*** Opening RECORDS SUPPLIED ***

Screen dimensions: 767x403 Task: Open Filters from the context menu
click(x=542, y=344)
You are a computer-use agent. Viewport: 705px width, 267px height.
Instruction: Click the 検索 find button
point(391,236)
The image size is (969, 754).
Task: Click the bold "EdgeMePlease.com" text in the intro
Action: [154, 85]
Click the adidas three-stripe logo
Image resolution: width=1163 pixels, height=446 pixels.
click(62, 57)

*** Closing RECORDS SUPPLIED ***

• ASSIGNMENT: Take the data above and return it exactly.

• PROBLEM SOLUTION:
Screen dimensions: 767x403 Task: Open Filters from the context menu
click(x=542, y=344)
You are a computer-use agent. Viewport: 705px width, 267px height.
Instruction: Click the 検索 find button
point(391,236)
The image size is (969, 754).
Task: Click the bold "EdgeMePlease.com" text in the intro
Action: [154, 85]
Click the adidas three-stripe logo
Image resolution: width=1163 pixels, height=446 pixels.
click(62, 57)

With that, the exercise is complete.